- Film poster
- Directed by: Kyle Wilamowski
- Written by: Kyle Wilamowski
- Produced by: Kevin Mann Steve Olivera Matthew Perniciaro Michael Sherman
- Starring: Tye Sheridan; Kaitlyn Dever; Austin Abrams; Beau Mirchoff; Paula Malcomson; Annabeth Gish; Ryan Lee;
- Cinematography: Wyatt Garfield
- Edited by: Michael P. Shawver
- Music by: Joel P. West
- Production companies: Haven Entertainment Deckplate Films American Film Productions Bow and Arrow Entertainment Painstaking Pictures
- Distributed by: Gravitas Ventures
- Release dates: February 6, 2017 (Santa Barbara International Film Festival); June 1, 2018;
- Country: United States
- Language: English

= All Summers End =

2017 drama film directed

All Summers End is a 2017 American romantic drama film directed and written by Kyle Wilamowski. The film stars Tye Sheridan, Kaitlyn Dever, Austin Abrams, Beau Mirchoff, Paula Malcomson and Annabeth Gish.

== Plot ==
Conrad, Hunter and Tim are close friends living in a small town. Grace takes a liking to Conrad and they start spending a lot of time with each other, which stresses Conrad's relationship with Hunter and Tim. Having promised Hunter and Tim that they could hang out on the 4th of July, Conrad declines an invitation to watch the fireworks with Grace's family.

The three boys drive around the town stealing garden ornaments and Conrad – on a dare – goes to steal a plant from the porch of Grace's house. Unbeknownst to them, Grace had earlier had a fight with her brother Eric, who has consequently stayed home while Grace and her parents went to see the fireworks.

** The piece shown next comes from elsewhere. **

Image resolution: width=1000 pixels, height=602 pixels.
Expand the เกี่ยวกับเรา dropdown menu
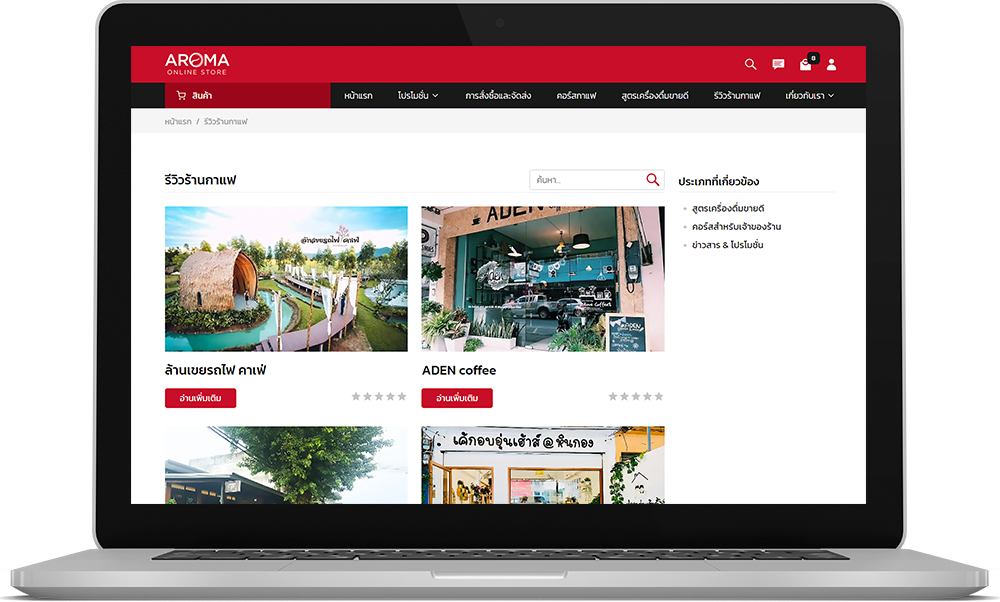click(x=810, y=96)
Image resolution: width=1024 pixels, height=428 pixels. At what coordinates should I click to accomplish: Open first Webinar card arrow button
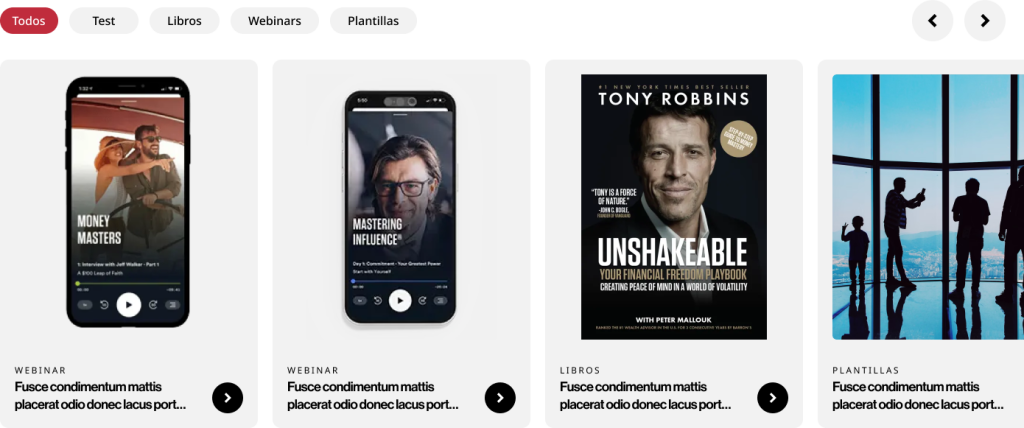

The boys are nearly caught and Eric gets in his car, chasing them to the outskirts of the town. The boys narrowly avoid a deer that wanders onto the road, but Eric hits it and crashes into a tree. The boys argue about whether to call for help, as he is still breathing. Hunter and Tim vote to leave, hoping someone would pass by soon, and, feeling pressured, Conrad decides to leave too.

The next day, the news spreads through the town that Eric has died from his injuries. Grace is riddled with guilt due to her fight with Eric and finds comfort in Conrad, who has fallen out with Tim and Hunter due to their refusal to help Eric at the scene of the accident.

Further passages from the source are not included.